Marrakech and Meereen, I mean Essaouria

Well, we didn’t restrain from buying completely. We did spend over $250 to send a box home, though (filled mostly with our no longer necessary winter clothes that won’t fit in our luggage anymore). Damn is DHL expensive, but we were advised against the standard post as “they can’t even get national mail reliably to the destination.” We did pick up a few items in Essaouria and Marrakech (outside the souks). Overall, the Medina (old town of Marrakech) was a recipe for stress, since the winding roads make your intended location often difficult to locate, and google maps is useless, all while every person you pass calls out “madam, madam, bonjour, hello, excuse me, madam!” in order to sell you something. I’m utterly lost without google to guide me, and feel bad ignoring people, so I became a mess.

However, on our last morning in Marrakesh, we left our riad to check out Bahia Palace, one of the oldest (and most elaborate) structures in Marrakesh, with a winding pathway of its own. On the way there we followed the easy directions given by our amazing Riad host/innkeeper. The path to the Palace passed many shops similar to those found in the Souks, but with much more chill people, and better prices! It’s like the holy grail of Marrakechi shopping. No yelling, good prices. Done. We still had to do a good bit of haggling for our sandals, but ultimately came in just 30dh over our goal of 100dh for 2 pair (a top price suggested by our innkeeper), which was still about half the price most places offered us in the souks. I suppose the same way shoppers in the souks are aware they’ll see the same items at the next five shops, the shopkeepers are aware there will be five more tourists willing to accept a higher price coming in the next 10 minutes.

Essaouria was a bit different, more laid back, but not entirely so. It was well put by our innkeeper that “they aren’t as angry” in Essaouria as in Marrakesh’s souks, “but you still need to negotiate. They look sweet, but they’re not.”

We had a short and delightful time in Essaouria, after taking the long bus ride from Marrakech. The overall vibe is much more laid-back and beachy under a hot sun. It felt like an old-timey movie set, where we’d often duck into the cooling shade of tiny entrances to shops that occasionally opened up to winding labyrinths of carpets or women’s dresses.

We were happy to have, by chance alone, purchased all of our Essaouria finds from women. Perhaps it was that we found them to be more pleasant to bargain with, or perhaps they’re just more prevalent in the beach-city than in Marrakech. Either way, supporting local women was a cherry on top of our visit westward.

The sleepy bus ride back took us again past miles of Argan trees (we didn’t see any goats in the trees, unfortunately). Once back in Marrakech, we made quick business of catching a cab back to the Medina, and moved through the bustling night-crowd back to our riad.

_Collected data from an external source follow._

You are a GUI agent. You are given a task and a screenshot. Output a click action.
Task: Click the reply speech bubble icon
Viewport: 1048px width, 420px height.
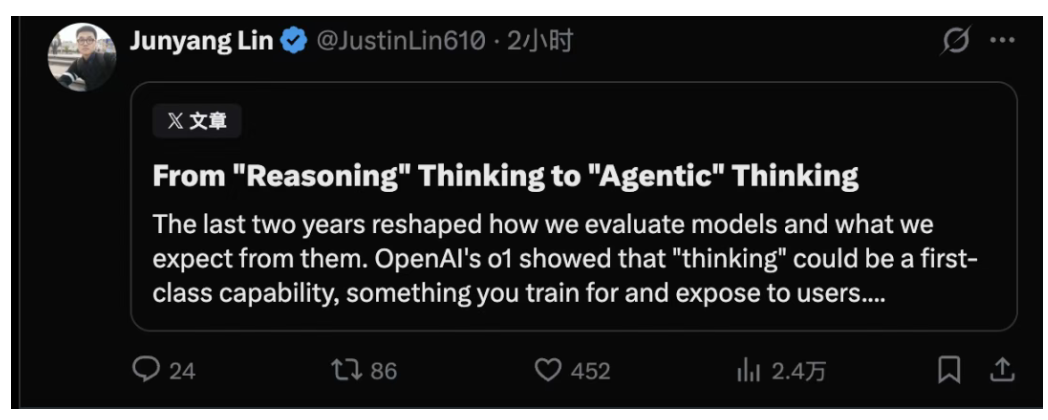[x=145, y=370]
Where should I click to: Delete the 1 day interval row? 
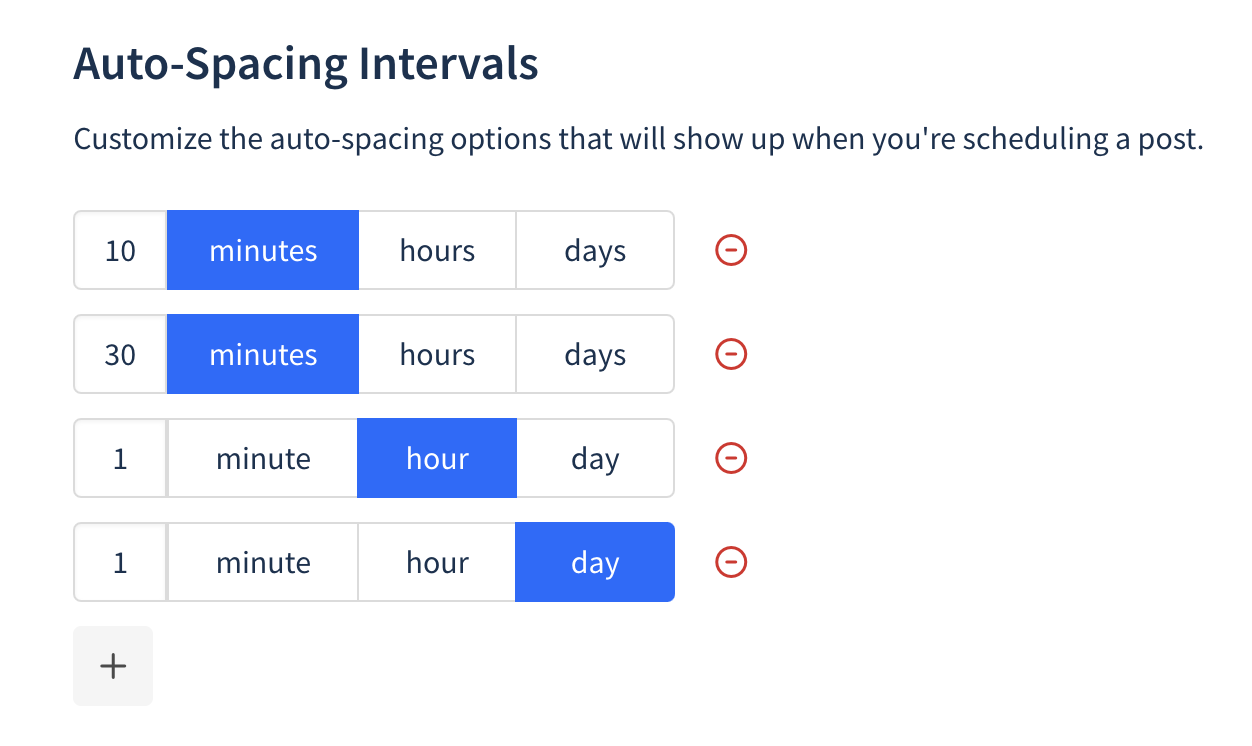coord(732,562)
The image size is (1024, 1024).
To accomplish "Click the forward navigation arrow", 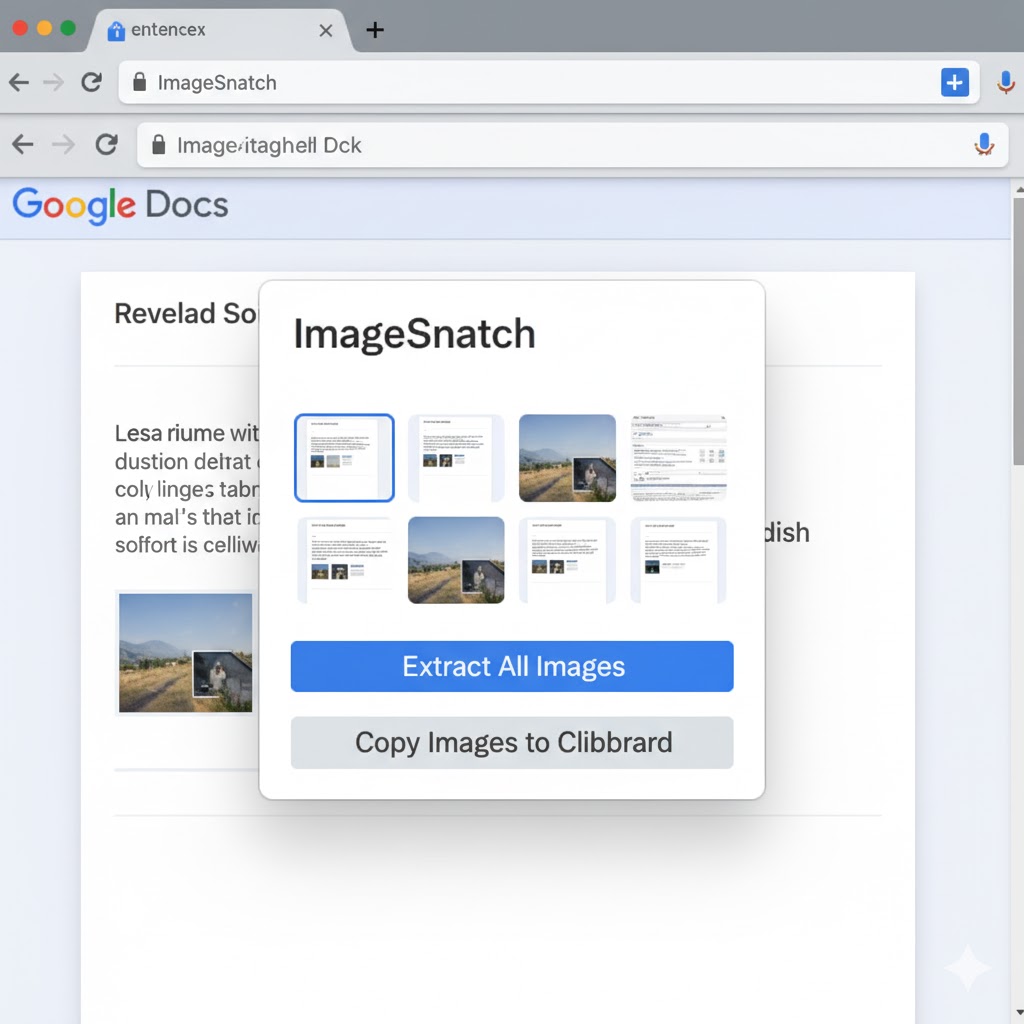I will 54,82.
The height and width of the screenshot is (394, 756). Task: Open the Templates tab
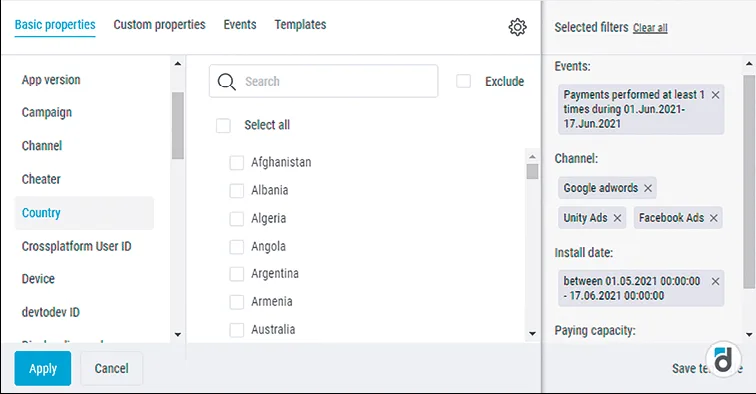300,25
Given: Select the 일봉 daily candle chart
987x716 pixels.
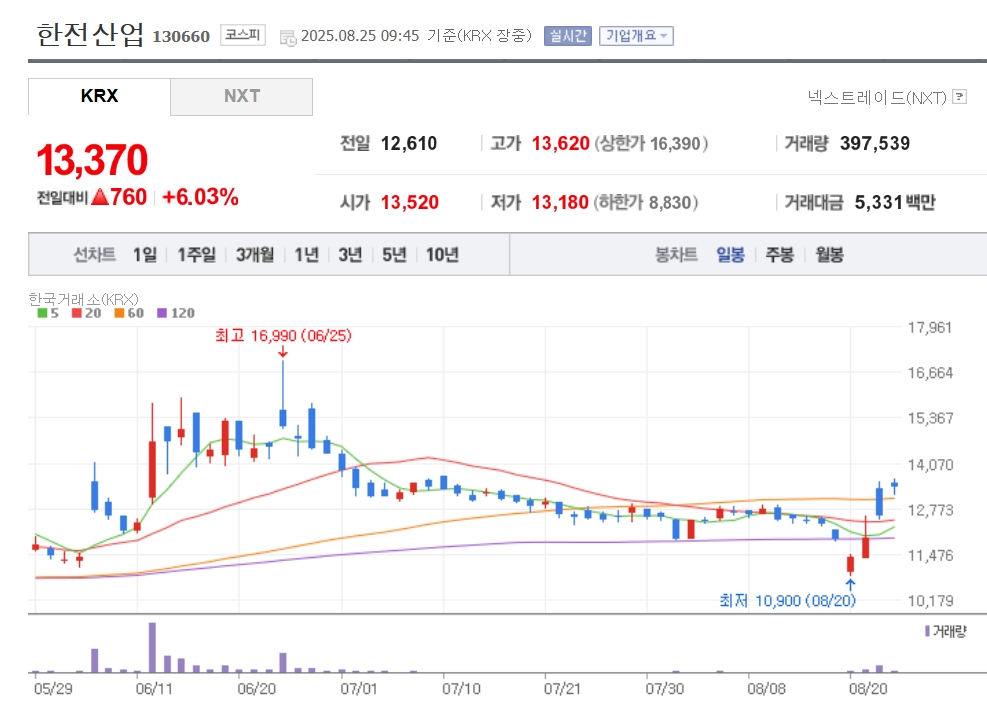Looking at the screenshot, I should pos(730,254).
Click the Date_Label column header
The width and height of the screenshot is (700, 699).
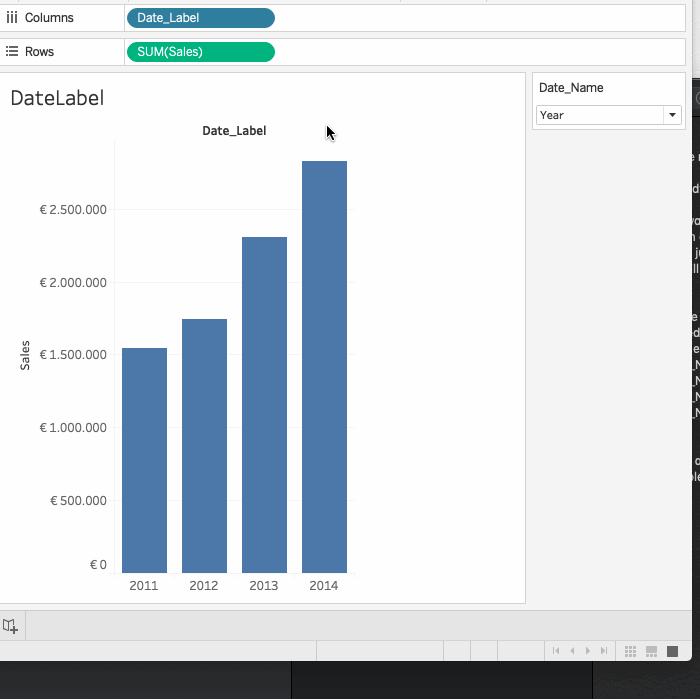click(234, 131)
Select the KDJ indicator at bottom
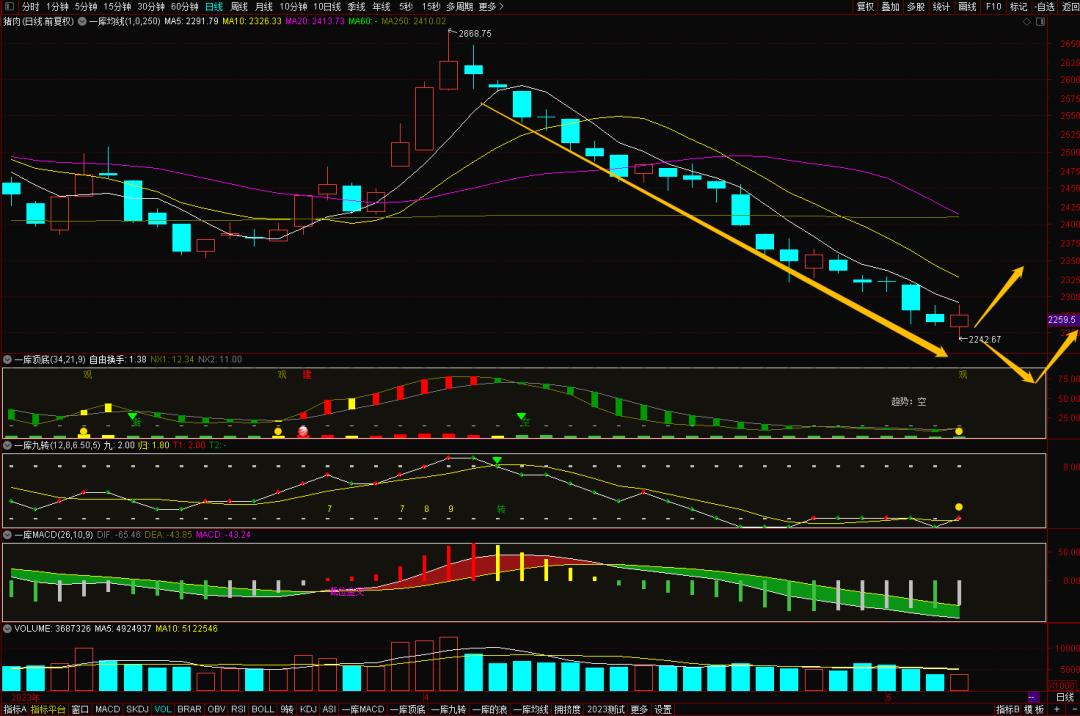The height and width of the screenshot is (716, 1080). [308, 709]
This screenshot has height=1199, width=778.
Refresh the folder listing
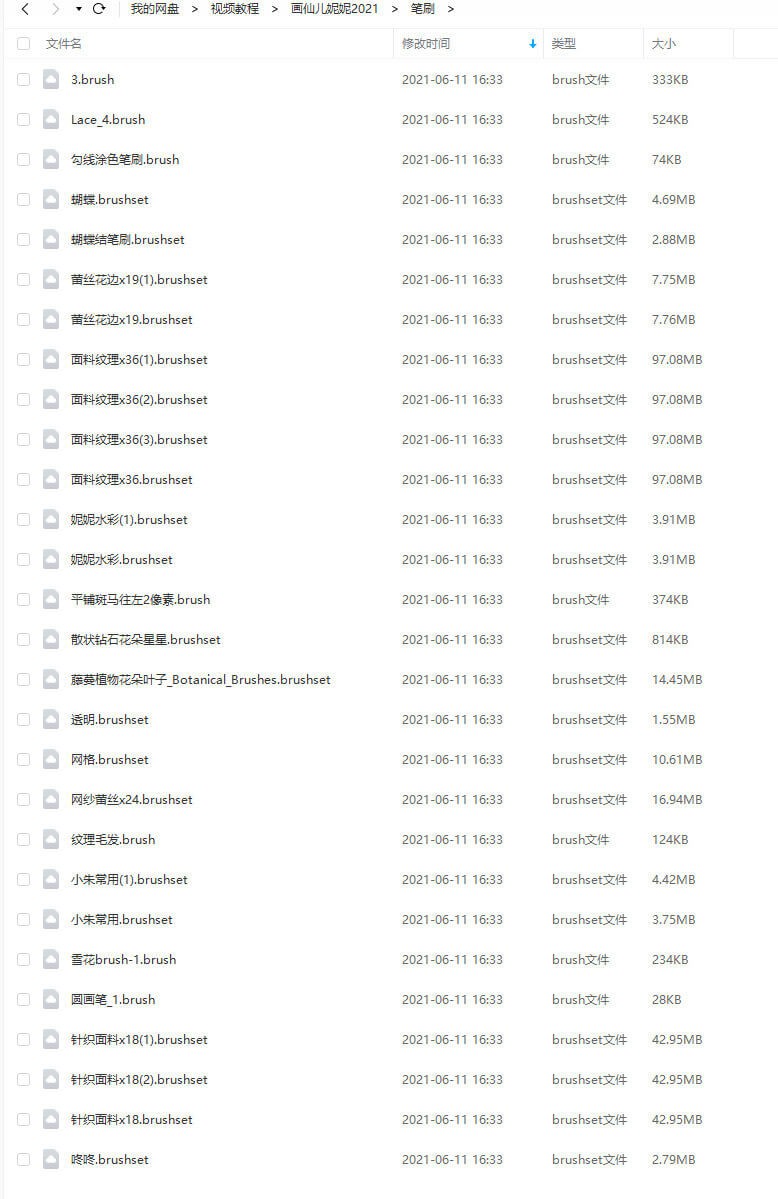(99, 9)
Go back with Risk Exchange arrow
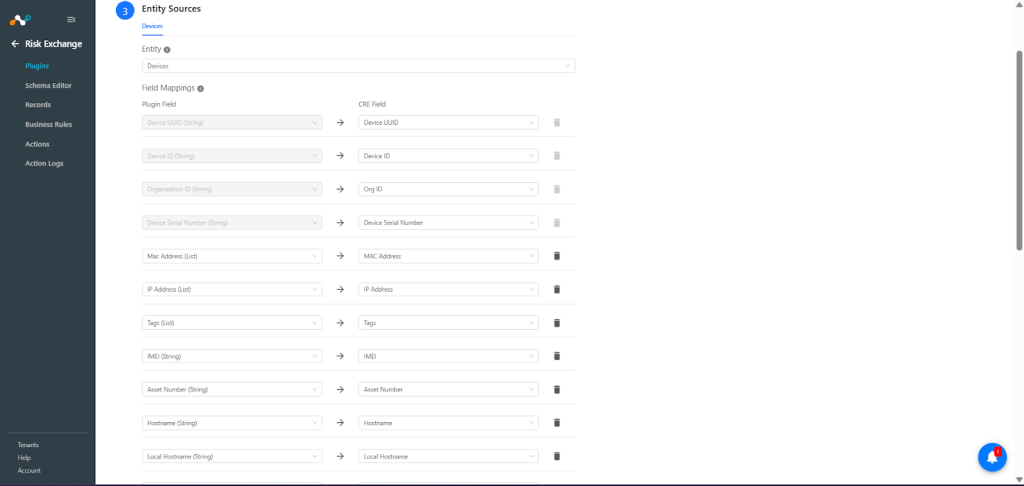The image size is (1024, 486). tap(15, 44)
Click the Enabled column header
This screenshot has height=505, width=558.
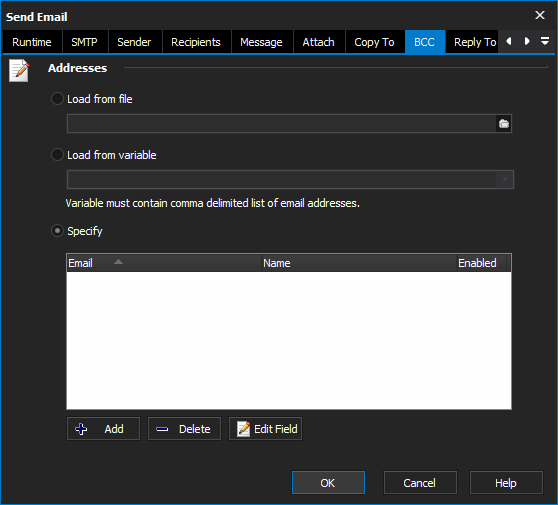coord(482,263)
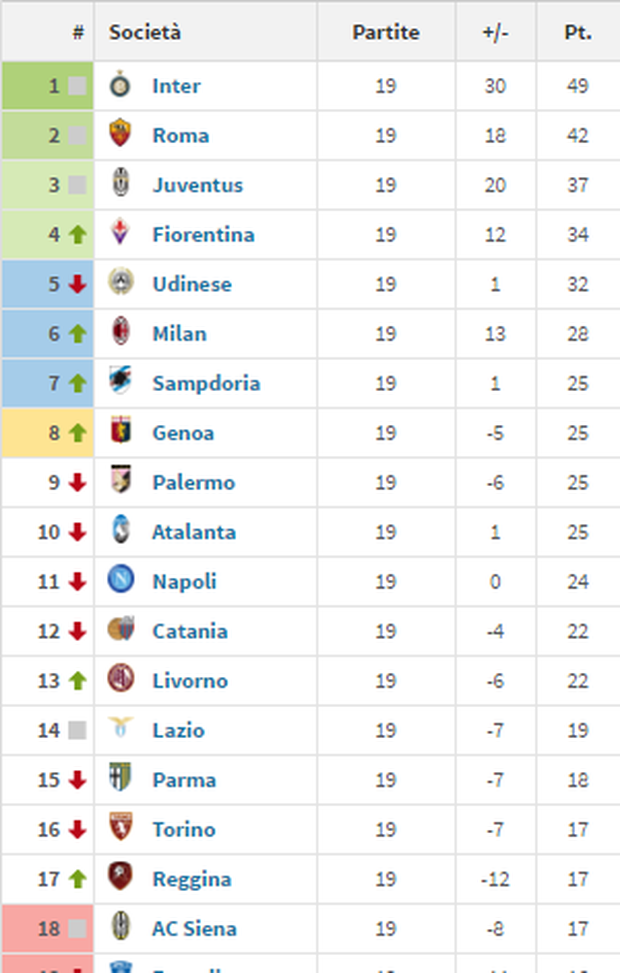Select the Atalanta team crest
Viewport: 620px width, 973px height.
click(122, 531)
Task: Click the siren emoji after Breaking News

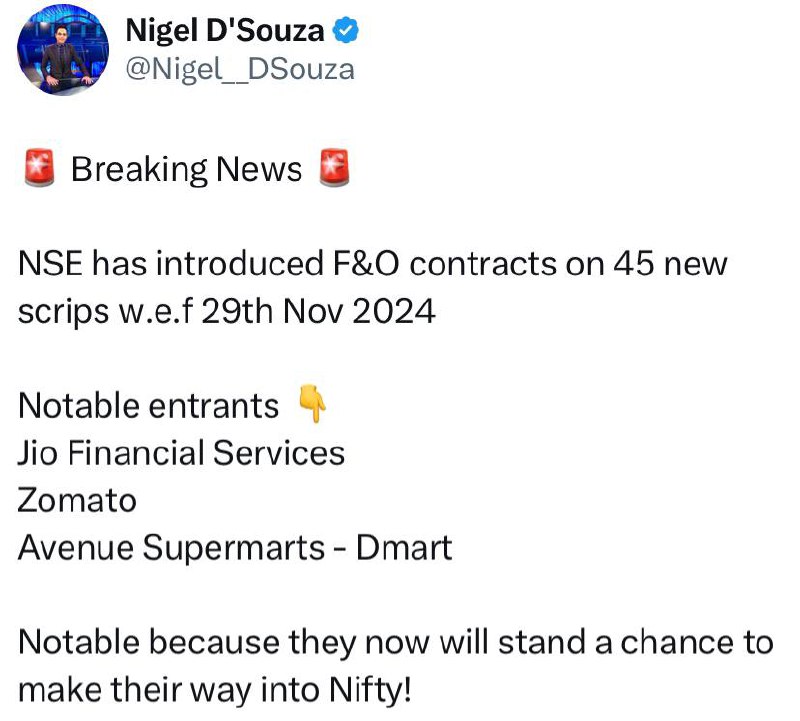Action: (x=334, y=168)
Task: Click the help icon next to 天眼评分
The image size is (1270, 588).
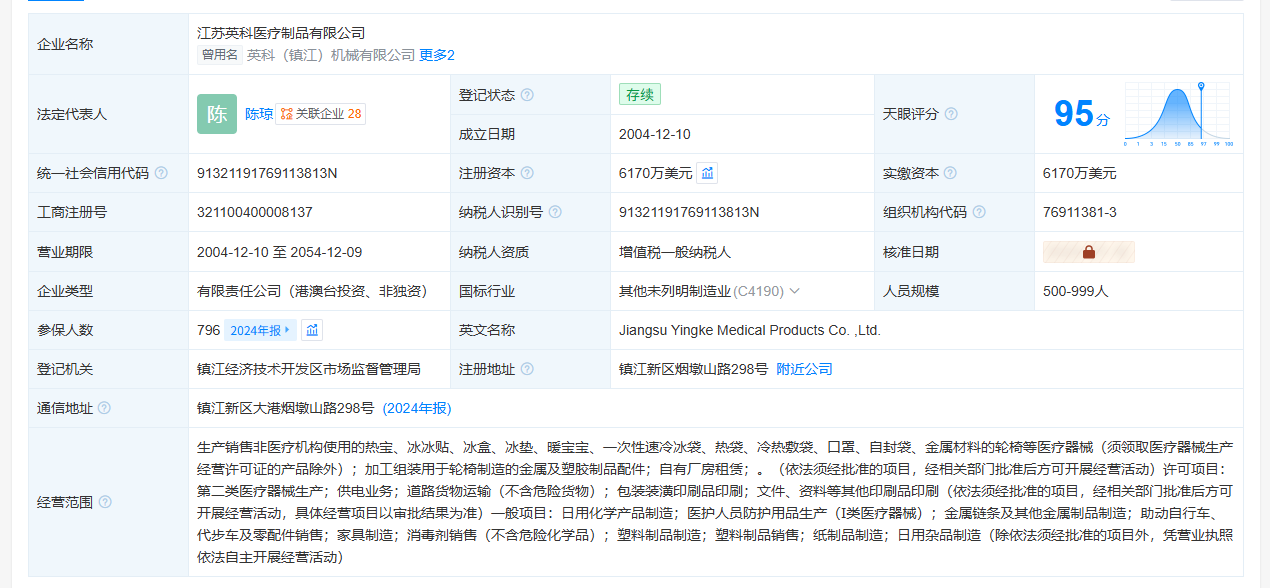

That innkeeper I mentioned earlier is of Belaatar Abdelkarim the Hotel Riad Marraplace. He was so immensely helpful, and along with Fatima, their housekeeper/ breakfast server, made our stay absolutely perfect! He stopped to talk to us when we ran into him in the square, and suggested a few price ranges for the items we were looking for, as well as giving us the simplest directions back to the riad. On a few other occasions, we went to him for directions, advice or assistance. He went way above and beyond each time, and even took my postcards to send out so that we wouldn’t need to make a post-office stop with armfuls of luggage! Most useful though, was his suggestions for cab fares, since Marrakeshi cabbies have no qualms quoting you double or triple the reasonable rate. We once got a quote of 150dh for a cab ride we only paid 40dh for (to another driver). Knowing how much you should be spending on any item or service really eliminates the stress of a wholly negotiation-based system.

As for the riad itself, we couldn’t have been more pleased. The interior is so well decorated and furnished, with sitting areas on each level, and hand carved walls. The staircase winds up to the terrace, well set-up for breakfast and midday relaxation in the warm Moroccan sun. The location is perfect, a short and simple walk from the square (from one road out of the square, you just take every left until you see it). The proximity to the square allows for great views of the Medina’s smoky night sky and you can always hear the sounds of the market from the rooftop terrace, but never from your room. If (when) I do return to Marrakesh, I will absolutely stay at Marraplace again, even if it is in the Medina! Though, I’d also likely divide my time up, allowing for more time in Essaouria, a visit to Casablanca, Fes and/or Ouzoud waterfalls, with less time spent in Marrakech. Perhaps some time in the new-town area of Marrakech, as well, since transportation to-from there is much simpler, and it’s a nice juxtaposition to the Medina.